▶ **RAW DATA**:
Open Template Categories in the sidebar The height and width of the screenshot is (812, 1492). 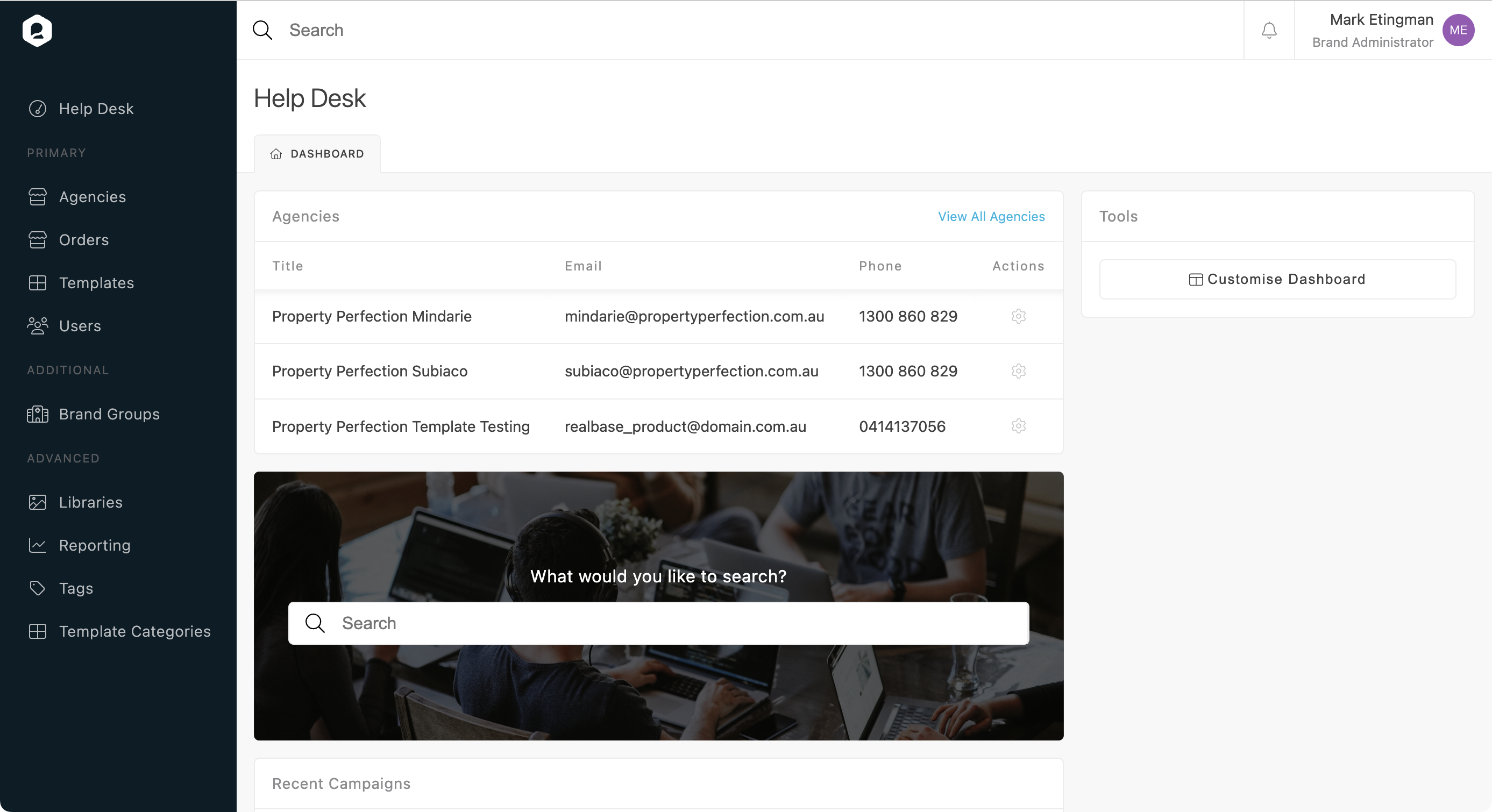[x=134, y=631]
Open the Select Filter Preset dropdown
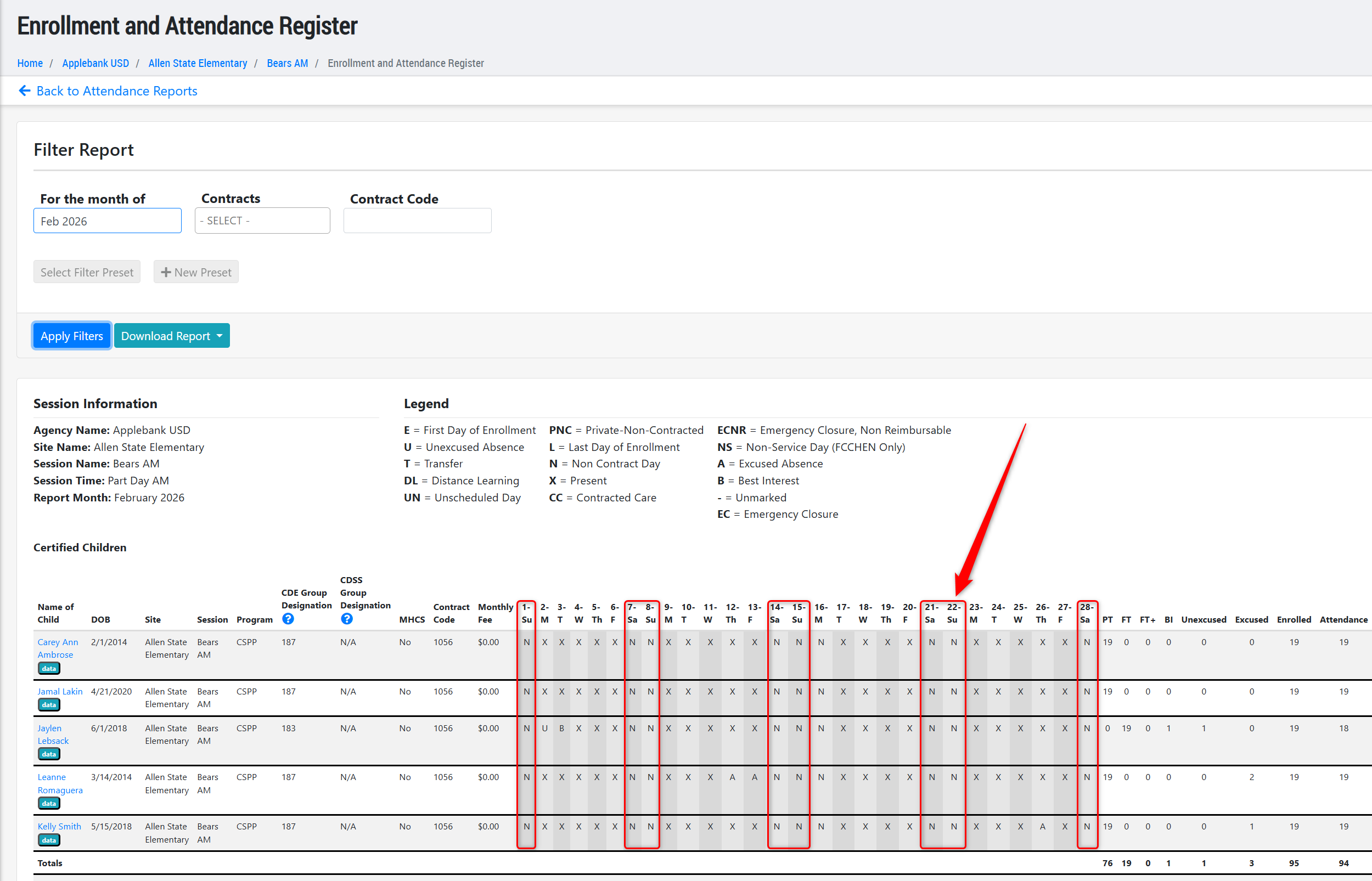The height and width of the screenshot is (881, 1372). pyautogui.click(x=87, y=272)
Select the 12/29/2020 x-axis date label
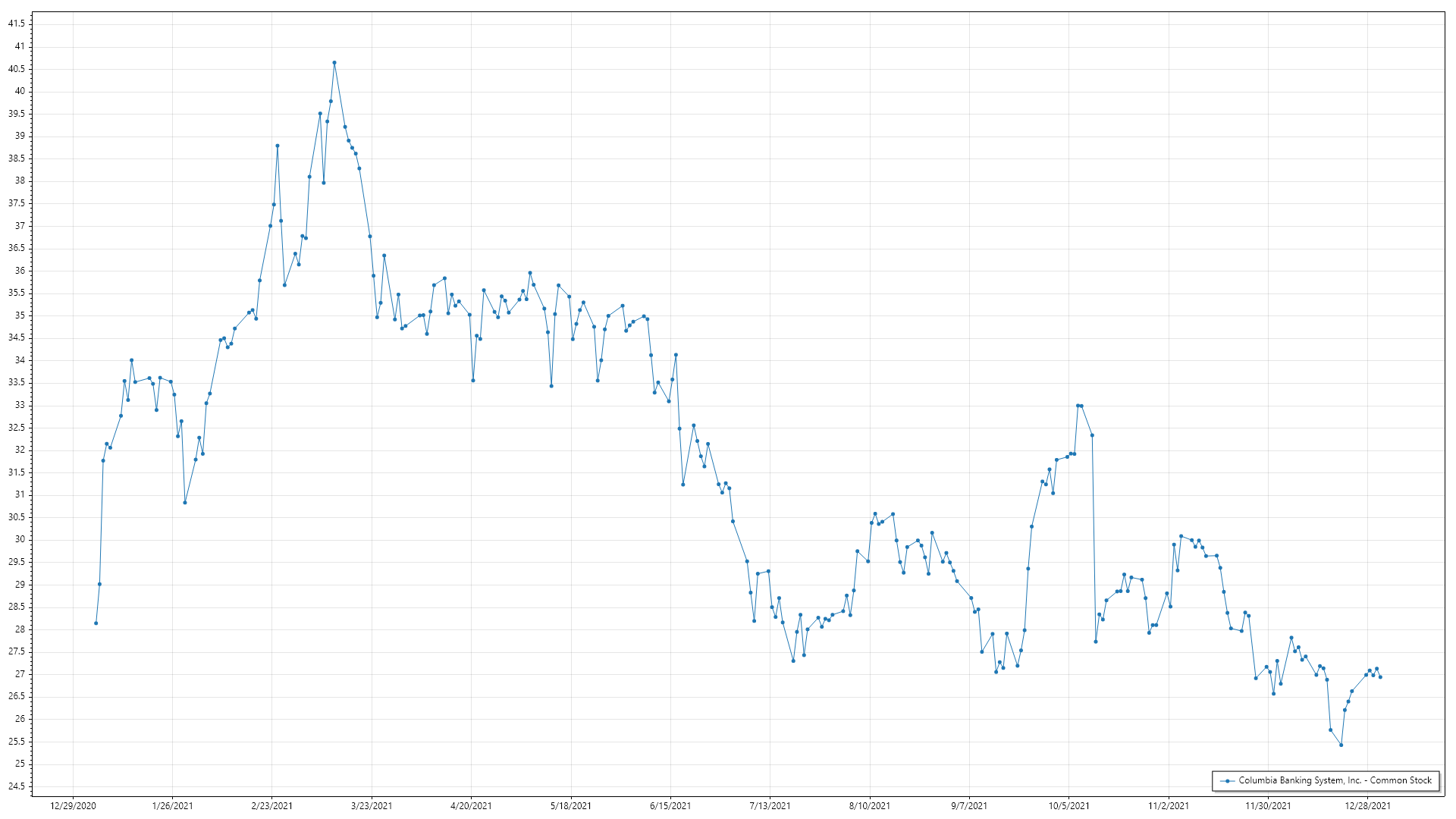Image resolution: width=1456 pixels, height=819 pixels. tap(73, 805)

▶ **EXERCISE REQUIREMENTS**:
Please retype, exactly as they appear, the lines from the one with "Open the Select Filter Preset dropdown" through the final line of the material, both included, and drop any pictures.

▶ **RESPONSE BELOW**:
Open the Select Filter Preset dropdown
The height and width of the screenshot is (881, 1372). pyautogui.click(x=87, y=272)
Select the 12/29/2020 x-axis date label
Image resolution: width=1456 pixels, height=819 pixels. tap(73, 805)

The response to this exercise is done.